The Brotherhood of Railroad Signalmen (BRS) announced Tuesday it is extending its status quo period through December 8 to align with the BMWED (Brotherhood of Maintenance of Way Employees), SMART-TD, and the International Brotherhood of Boilermakers. If no agreement is reached by then, a coordinated strike could start on December 9. Railroad unions that voted for ratification have said they will not cross the picket lines and will support their fellow union workers, posing the risk of a nationwide freight rail shutdown.
According to federal safety measures, railroad carriers begin prepping for a strike seven days before the strike date. The carriers start to prioritize the securing and movement of security-sensitive materials like chlorine for drinking water and hazardous materials in the rail winddown.
Ninety-six hours before a strike date, chemicals are no longer transported. According to the American Chemistry Council, railroad industry data shows a drop of 1,975 carloads of chemical shipments during the week of September 10 when the railroads stopped accepting shipments due to the previous threat of a strike.
The Association of American Railroads would be expected to release its planning steps, similar to what it announced in September.
A new economic analysis released by the American Chemistry Council estimates that a rail strike would impact approximately $2.8 billion in chemical cargo that is moved weekly, with a month-long strike resulting in an overall hit to the economy of $160 billion, or one percentage point of GDP.

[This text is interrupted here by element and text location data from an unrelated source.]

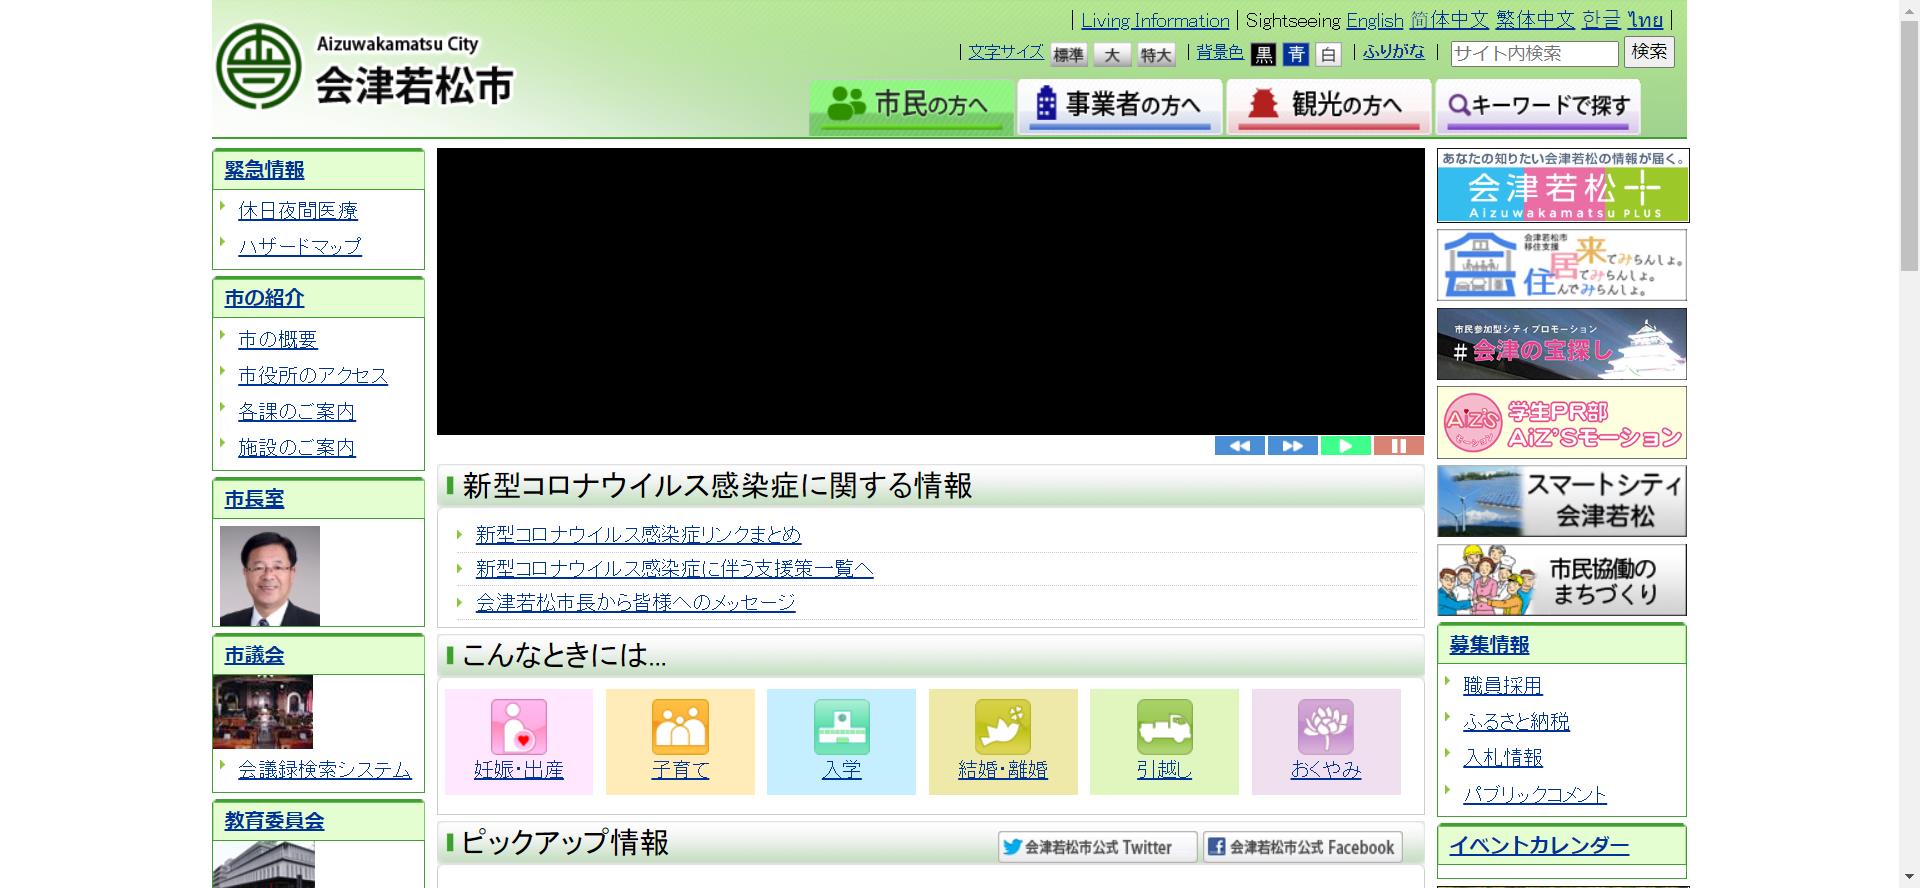The image size is (1920, 888).
Task: Click the condolences (おくやみ) lotus icon
Action: (1325, 727)
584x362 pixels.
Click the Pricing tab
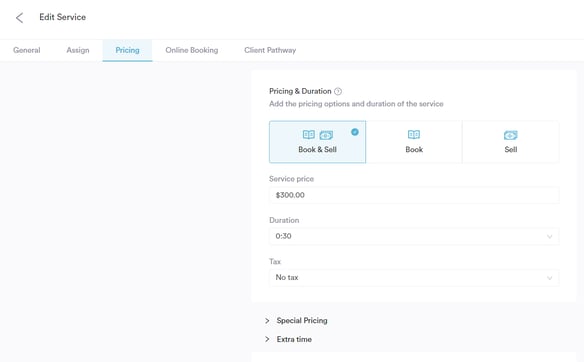[x=127, y=50]
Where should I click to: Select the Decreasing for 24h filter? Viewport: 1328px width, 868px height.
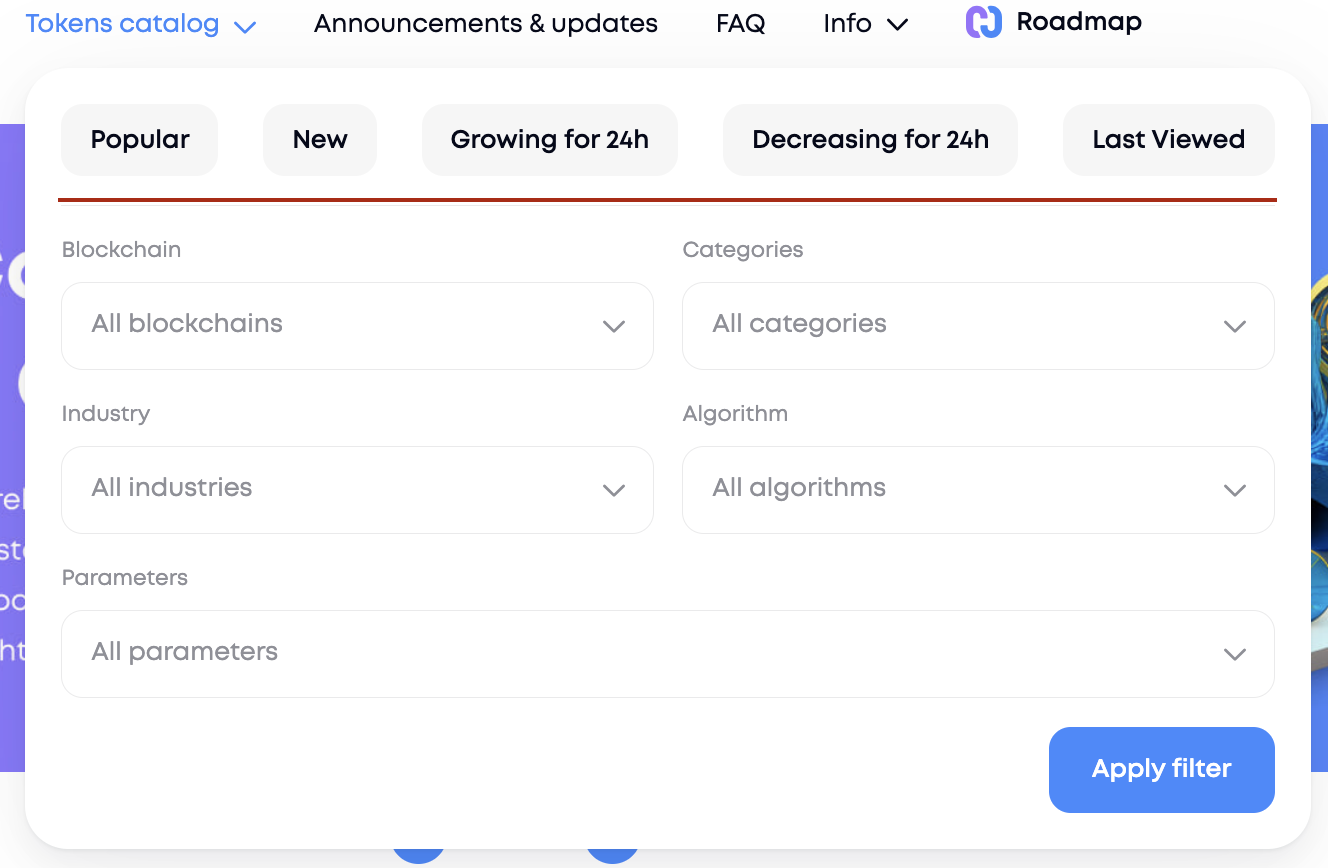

The ACC represents companies across industrial, energy and pharmaceutical sectors, among other manufacturing niches, including 3M, Dow, Dupont, Exxon Mobil, Chevron, BP and Eli Lilly.
If no agreement is reached between the four unions and rail carriers during cooling-off periods, there could be a strike or a lockout unless Congress intervenes using its power through the Constitution’s Commerce Clause. Under this clause, Congress would be able to introduce legislation to stop a strike or a lockout and to set terms of the agreements between the unions and the carriers.
One of the key points of negotiation for labor during this status quo period is asking for 56 hours of sick time based on an executive order for federal contractor benefits.
The Association of American Railroads provided CNBC with its leave policy explainer which was updated in mid-October. In a September report, the AAR quantified the impact of a strike on the supply chain and the U.S. economy at up to $2 billion a day.